我正试图在几周前修改那个电话号码脚本以帮助朋友。这是我用作起点的脚本。

# import regular expressions 
import re
# import argv 
from sys import argv

#arguments to provide at command line 
script, filename = argv

#load the file
data = open(filename)
#read the file
read_file = data.read()

# create a regular expression to filter out phone numbers 
phone_finder = re.compile(r"\(\d{3}\)\s*\d{3}-\d{4}")

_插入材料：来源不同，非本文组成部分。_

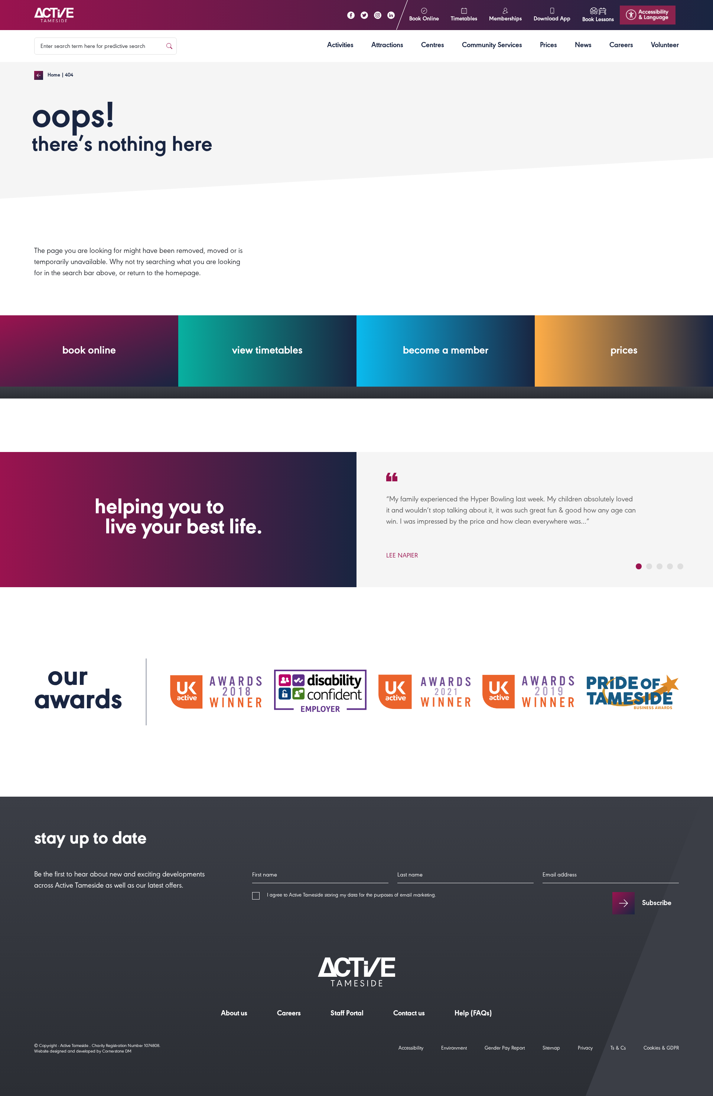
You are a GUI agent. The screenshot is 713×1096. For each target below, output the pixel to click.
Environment (454, 1048)
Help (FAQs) (473, 1014)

# r to tell its a raw string
# \( to match "("
# \d{3} to match 3 digits
# \) to match ")"
# \s* account for no spaces
# \d{3} to match 3 digits
# - to match an "-"
# \d{4} to match 4 digits

# print the results
print phone_finder.findall(read_file)

他想要一种搜索​​XML文件并查找“<excerpt:encoded><![CDATA[]]></excerpt:encoded>"的方法  或

<excerpt:encoded><![CDATA[We love having a frother to make a latte or cappuccino, and think you'll enjoy some hot milk on these cold winter nights to put you to sleep as well.]]></excerpt:encoded>

并用

替换所有实例
<excerpt:encoded><![CDATA[]]></excerpt:encoded>

但我不确定这是怎么回事,因为在第二个例子中,文本中的每个实例的文本都不同。

我是Python的新手,所以任何帮助都会受到赞赏。 感谢您的时间。

1 个答案:

答案 0 :(得分:0)

要从<excerpt:encoded>元素中删除所有内容:

import xml.etree.cElementTree as etree

etree.register_namespace('excerpt', 'your namespace') # to preserve prefix

# read xml
doc = etree.parse(filename)

# clear elements
for element in doc.iter(tag='{your namespace}encoded'): 
    element.clear()

# write xml
doc.write(filename + '.cleared')

您应该将'your namespace'替换为实际名称空间excerpt前缀引用。